Using imitation and reinforcement learning to tackle long-horizon robotic tasks

Posted by in categories: food, policy, robotics/AI

Reinforcement learning (RL) is a widely used machine-learning technique that entails training AI agents or robots using a system of reward and punishment. So far, researchers in the field of robotics have primarily applied RL techniques in tasks that are completed over relatively short periods of time, such as moving forward or grasping objects.

A team of researchers at Google and Berkeley AI Research has recently developed a new approach that combines RL with learning by imitation, a process called relay policy learning. This approach, introduced in a paper prepublished on arXiv and presented at the Conference on Robot Learning (CoRL) 2019 in Osaka, can be used to train artificial agents to tackle multi-stage and long-horizon tasks, such as object manipulation tasks that span over longer periods of time.

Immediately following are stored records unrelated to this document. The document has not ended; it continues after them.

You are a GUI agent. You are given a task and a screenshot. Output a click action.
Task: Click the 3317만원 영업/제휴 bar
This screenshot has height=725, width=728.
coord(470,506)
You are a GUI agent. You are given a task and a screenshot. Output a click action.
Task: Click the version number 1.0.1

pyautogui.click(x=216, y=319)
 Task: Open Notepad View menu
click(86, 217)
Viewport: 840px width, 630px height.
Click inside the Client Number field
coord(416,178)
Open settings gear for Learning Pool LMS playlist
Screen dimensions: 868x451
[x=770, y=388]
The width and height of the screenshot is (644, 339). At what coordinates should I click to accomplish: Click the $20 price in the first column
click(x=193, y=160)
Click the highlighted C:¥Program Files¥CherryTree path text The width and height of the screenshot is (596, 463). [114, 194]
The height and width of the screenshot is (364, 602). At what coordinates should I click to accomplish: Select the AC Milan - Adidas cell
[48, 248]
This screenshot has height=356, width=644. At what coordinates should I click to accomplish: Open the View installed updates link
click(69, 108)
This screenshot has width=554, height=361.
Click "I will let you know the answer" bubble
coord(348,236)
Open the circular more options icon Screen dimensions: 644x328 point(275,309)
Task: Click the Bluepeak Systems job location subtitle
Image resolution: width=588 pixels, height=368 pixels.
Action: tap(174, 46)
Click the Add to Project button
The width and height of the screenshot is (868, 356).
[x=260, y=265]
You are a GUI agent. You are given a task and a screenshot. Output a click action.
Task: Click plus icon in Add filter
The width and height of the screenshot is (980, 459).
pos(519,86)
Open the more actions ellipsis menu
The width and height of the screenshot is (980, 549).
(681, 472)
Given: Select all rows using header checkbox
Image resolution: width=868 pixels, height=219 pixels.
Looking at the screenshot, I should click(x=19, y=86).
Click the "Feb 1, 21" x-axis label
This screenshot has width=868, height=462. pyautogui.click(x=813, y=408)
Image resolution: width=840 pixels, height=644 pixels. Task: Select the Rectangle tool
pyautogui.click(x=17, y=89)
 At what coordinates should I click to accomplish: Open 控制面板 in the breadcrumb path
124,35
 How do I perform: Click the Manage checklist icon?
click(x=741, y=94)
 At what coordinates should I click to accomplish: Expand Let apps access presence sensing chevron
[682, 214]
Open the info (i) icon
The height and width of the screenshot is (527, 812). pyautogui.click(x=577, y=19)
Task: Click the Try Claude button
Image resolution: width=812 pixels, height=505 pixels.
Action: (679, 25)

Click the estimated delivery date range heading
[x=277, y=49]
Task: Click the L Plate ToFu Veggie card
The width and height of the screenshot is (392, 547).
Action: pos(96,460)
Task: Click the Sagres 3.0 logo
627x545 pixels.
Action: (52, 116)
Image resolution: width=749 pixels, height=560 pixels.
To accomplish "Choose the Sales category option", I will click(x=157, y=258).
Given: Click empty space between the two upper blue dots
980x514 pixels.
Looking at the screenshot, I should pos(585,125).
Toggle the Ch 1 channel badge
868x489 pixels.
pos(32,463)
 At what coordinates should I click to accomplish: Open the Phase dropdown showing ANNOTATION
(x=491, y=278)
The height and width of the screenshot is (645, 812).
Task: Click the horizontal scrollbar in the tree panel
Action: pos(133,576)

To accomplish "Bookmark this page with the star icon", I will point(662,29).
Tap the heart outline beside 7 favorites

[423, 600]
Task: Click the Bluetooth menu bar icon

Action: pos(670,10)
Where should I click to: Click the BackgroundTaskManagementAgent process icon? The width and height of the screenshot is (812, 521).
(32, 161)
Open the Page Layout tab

“Our research originated from many, mostly unsuccessful, experiments with very long tasks using (RL),” Abhishek Gupta, one of the researchers who carried out the study, told TechXplore. “Today, RL in robotics is mostly applied in tasks that can be accomplished in a short span of time, such as grasping, pushing objects, walking forward, etc. While these applications have a lot value, our goal was to apply reinforcement learning to tasks that require multiple sub-objectives and operate on much longer timescales, such as setting a table or cleaning a kitchen.”